A prime example of this problem is in retail, where merchants and buyers use reports to analyze KPI over time, compare sales year to year or month to month and identify anomalies like a sudden drop in the sale of bedroom slippers or children’s bicycles. They are often faced with massive sheaves of reports or endlessly complex dashboards that they have to spend hours poring over before they can come to the conclusions needed to make beneficial moves on the sales floor or with their suppliers. 

Operators can, of course, provide feedback to their BI or analytics team to improve the usefulness of their reports and dashboards, but unfortunately, most businesses have no simple mechanism for this. Feedback is rarely taken on board quickly enough to enable valuable changes, and differences between operators mean that the same tweaks are unlikely to benefit every end user. 

The bottom line is that most BI systems provide too many reports or too many dashboards for the end user to realistically incorporate into their business decisions. This leads to operators drawing contradictory conclusions, relying on incomplete assessments, and potentially making critical business errors that leave profits on the table. 

How Can AI Help?

We’ve written before about how AI is best used not to replace humans but to assist them and make them more efficient. 

Humans are best at:

• Making key business decisions.

• Innovating on designs and plans.

• Creating new and improved strategies.

AI is best at: 

• Making day-to-day business adjustments.

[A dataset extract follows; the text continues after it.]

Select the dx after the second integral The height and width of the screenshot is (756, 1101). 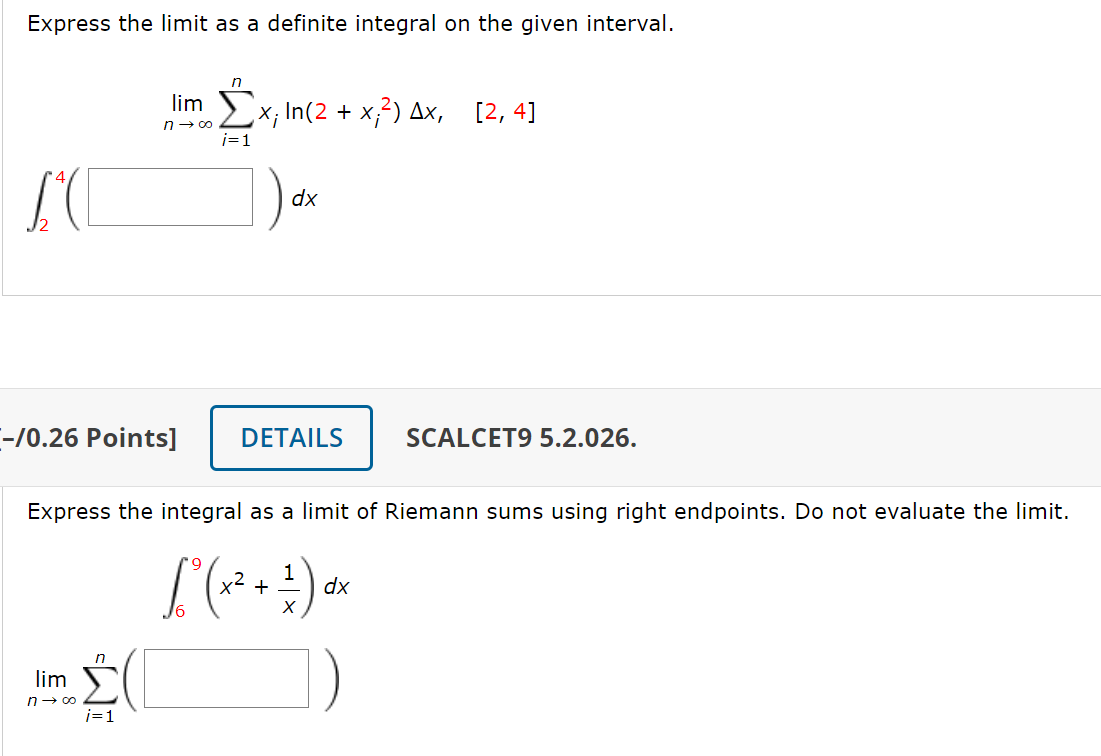pyautogui.click(x=338, y=588)
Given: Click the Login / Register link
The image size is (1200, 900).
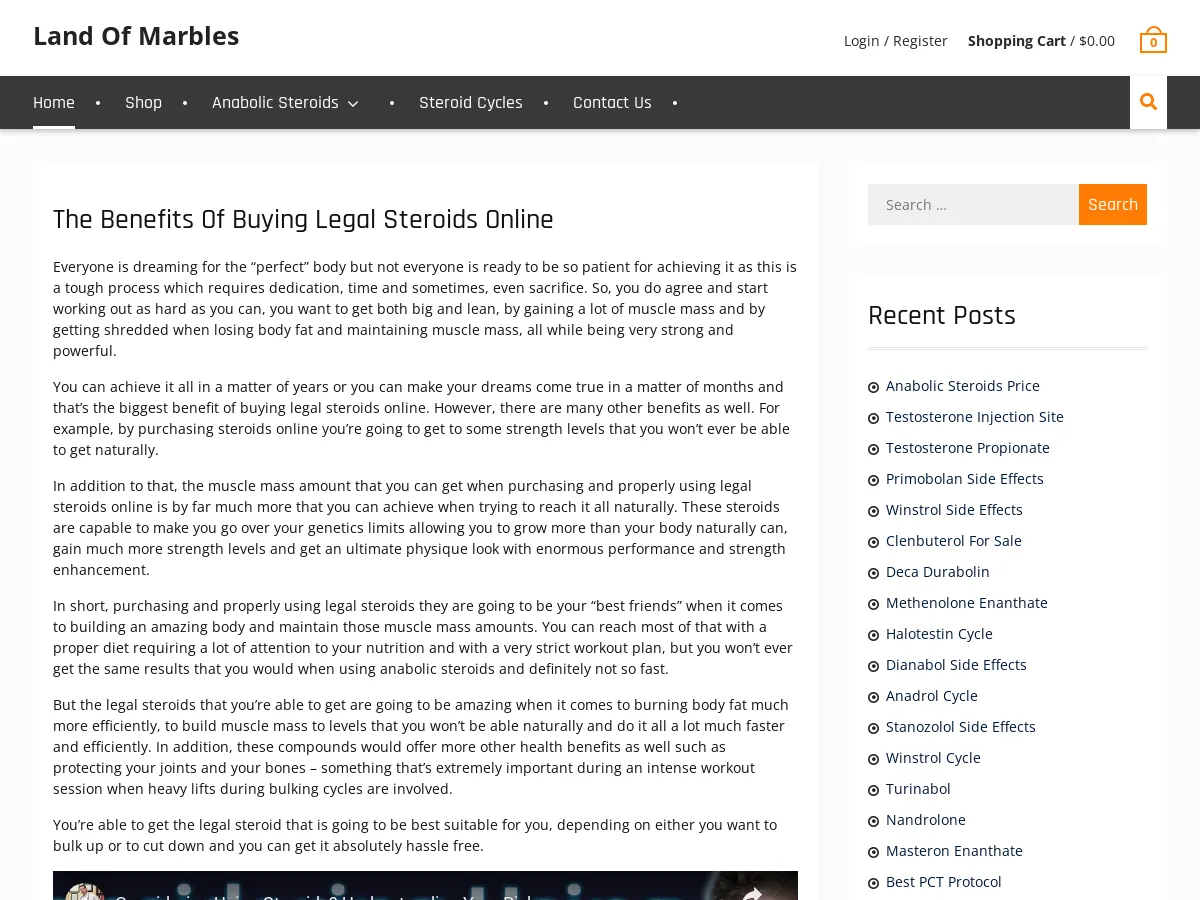Looking at the screenshot, I should (x=895, y=40).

• Structuring and organizing data.

• Prioritizing human actions.

By taking advantage of human and AI strengths, we can create BI tools that allow humans to do what they’re best at while AI does the rest. Business leaders can use the thinking above to improve their AI applications and imagine a future where their employees can work to the best of their abilities.

Some of the best applications of AI are in: 

• Automating back-office operations that tend to be outsourced overseas or that take valuable time from more skilled employees.

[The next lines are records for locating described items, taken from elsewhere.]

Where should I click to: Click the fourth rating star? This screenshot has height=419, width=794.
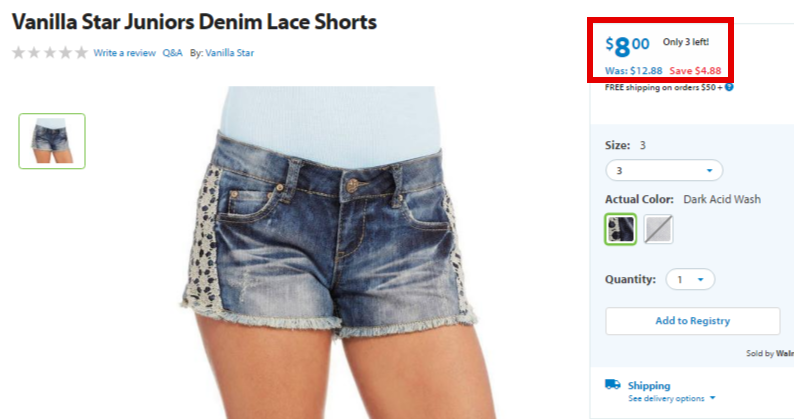point(65,53)

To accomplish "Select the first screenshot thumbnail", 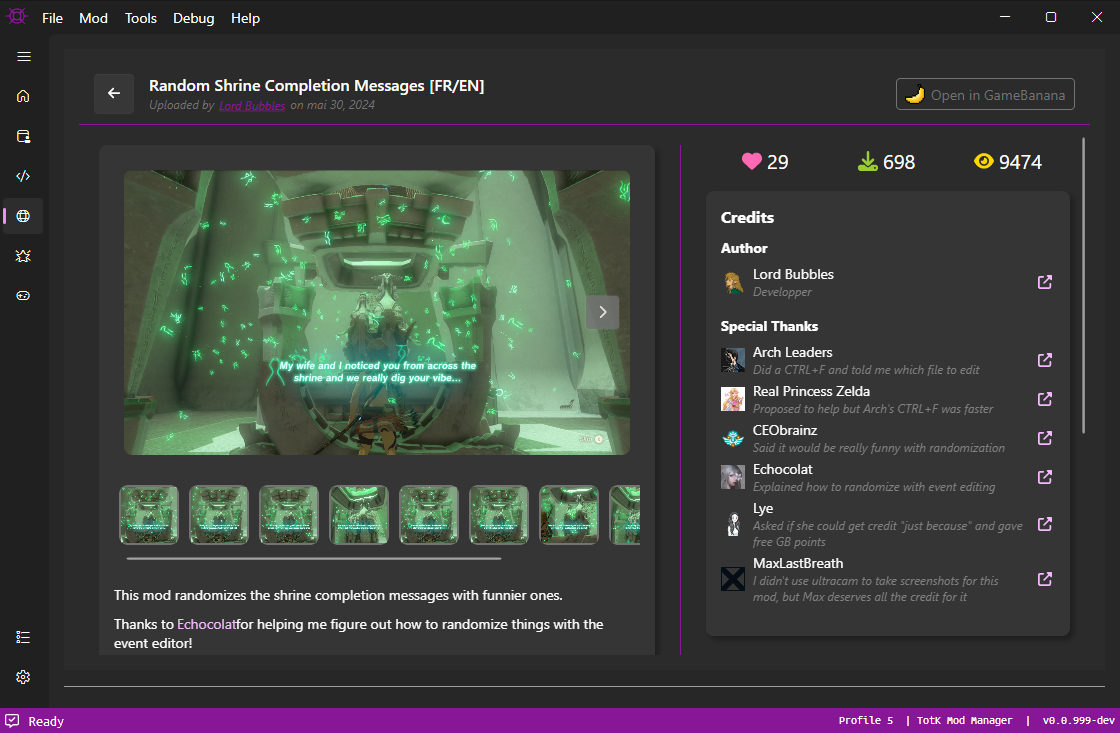I will [x=148, y=515].
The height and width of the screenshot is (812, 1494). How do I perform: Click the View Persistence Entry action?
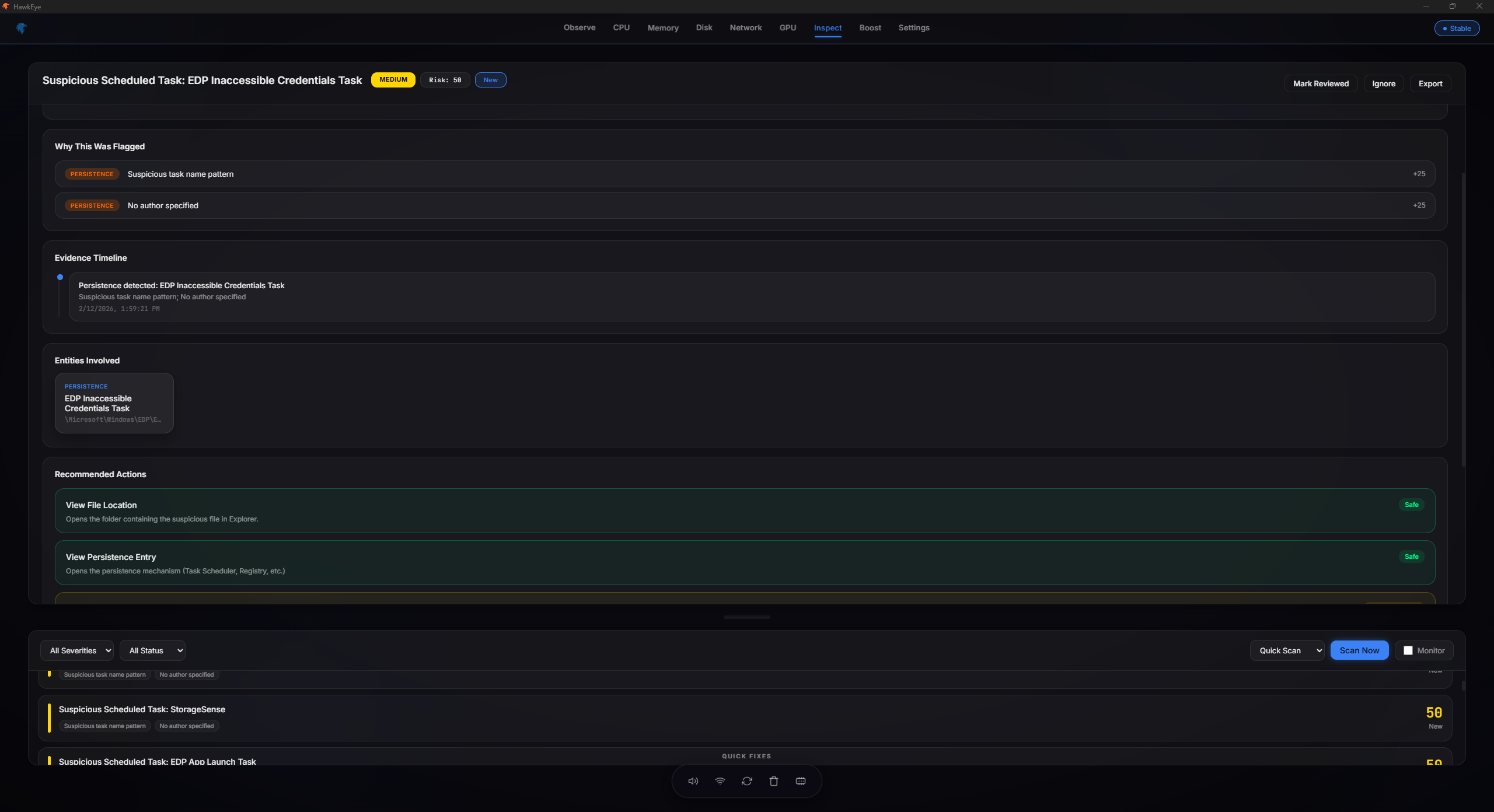[744, 563]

• Automating processes like product data onboarding that humans simply cannot scale.

• Improving the quality of information available to operators, reducing their time spent dealing with BI tools.

This last bullet point is the most innovative. Rather than employees handling the repetitive, time-consuming task of sifting through reports and configuring dashboards, AI can churn through terabytes of data at incredible speeds: transactions, product information, procurement, vendor data, inventory, and store specific information can all be organized and analyzed by AI quickly and efficiently. 

Best of all, AI can break this information down into bite-sized insights that are actually useful for operators making buying decisions and sales strategies. By strategically leveraging AI, operators can act quickly on anomalies that AI detects, and bring their organizations closer to target business metrics without wasting time and money. 

If business leaders can reconfigure their thinking about BI and AI tools so that BI, AI and human employees can do what they are best at, enterprises can become far more efficient and innovate at much faster speeds than ever before.

This article first appeared on Forbes.